Enterprise customers have to maintain, protect, and provide access to the petabytes of data they produce in their data centers every day. Traditionally, this involves a set of complex, interrelated systems to store the raw data on Network Attached Storage (NAS), Storage Area Networks (SAN), or Direct Attached Storage (DAS), and to transform it and to load it into relational databases to support querying and analysis activities. This is commonly known as Extract Transform and Load or ETL.
Each of these systems must be separately maintained, often by separate teams: DBAs for the databases, systems engineers for the underlying physical infrastructure, and others. At AWS, we’re constantly looking at ways to invent and simplify on behalf of our customers. This post looks at using a combination of AWS technology that can be deployed in customers’ data centers (AWS Storage Gateway) and serverless, cloud-native technology (Amazon Athena) to simplify the process of querying critical data generated on-premises.
Customers using popular enterprise analysis tools, such as Tableau, to analyze their data rely on ODBC or JDBC to connect to and run queries against their data. Conversely, file systems use protocols like SMB or NFS to read and write files. Until now, it’s often been necessary to translate data from its raw format (often text files) into a relational database in order to allow analysis on it. Enter: AWS Storage Gateway and Amazon Athena.
In this blog post, I use this architecture to demonstrate the combined capabilities of Storage Gateway and Athena. AWS Storage Gateway is a hybrid storage service that enables your on-premises applications to seamlessly use AWS cloud storage. The File Gateway configuration of the AWS Storage Gateway offers you a seamless way to connect to the cloud in order to store application data files and backup images as durable objects on Amazon S3 cloud storage. File gateway offers SMB or NFS-based access to data in Amazon S3 with local caching, and files are stored and billed as S3 objects. Amazon Athena is an interactive query service that makes it easy to analyze data in Amazon S3 using standard SQL. Athena is serverless, so there is no infrastructure to manage, and you pay only for the queries that you run.
Let’s walk through an example with ACME Corp. ACME is a fictitious, but representative enterprise that wants to store, protect, and analyze the data it receives from millions of IoT sensors around the world.
The figure below gives a high-level view of how data flows between each step in ACME’s workflow in the proposed solution. Once this solution is configured, the flow of data into the hands of ACME’s analysts is fully automated with no manual intervention required.
Today, ACME receives a daily file from each sensor via FTP in text (comma-separated) format. These files share a common set of columns, and the files are stored on an enterprise NAS device behind the FTP server. The NAS device is replicated to a secondary facility for disaster recovery purposes on a daily basis.
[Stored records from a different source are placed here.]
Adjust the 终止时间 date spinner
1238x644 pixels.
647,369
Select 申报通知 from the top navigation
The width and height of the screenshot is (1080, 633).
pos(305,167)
At the end of each day, an ETL process runs, reads each text file, and loads it to a relational database table with a similar column structure. ACME analysts receive an email in their in-boxes when the load process is complete, allowing them to begin their analysis of the previous day’s activities provided there were no issues with the load. In the event of a load issue, operations staff are paged, which can delay the start of the analysts’ day while the problem is resolved.
In the event of a NAS failure, the prior day’s data must be replayed into the FTP server — a costly and time-consuming process. ACME’s hypothetical Recovery Time Objective for the analysis activities in the event of a database failure is four hours; their Recovery Point Objective for the data is up to one day. Operations personnel must maintain FTP servers, the NAS environment and Database servers.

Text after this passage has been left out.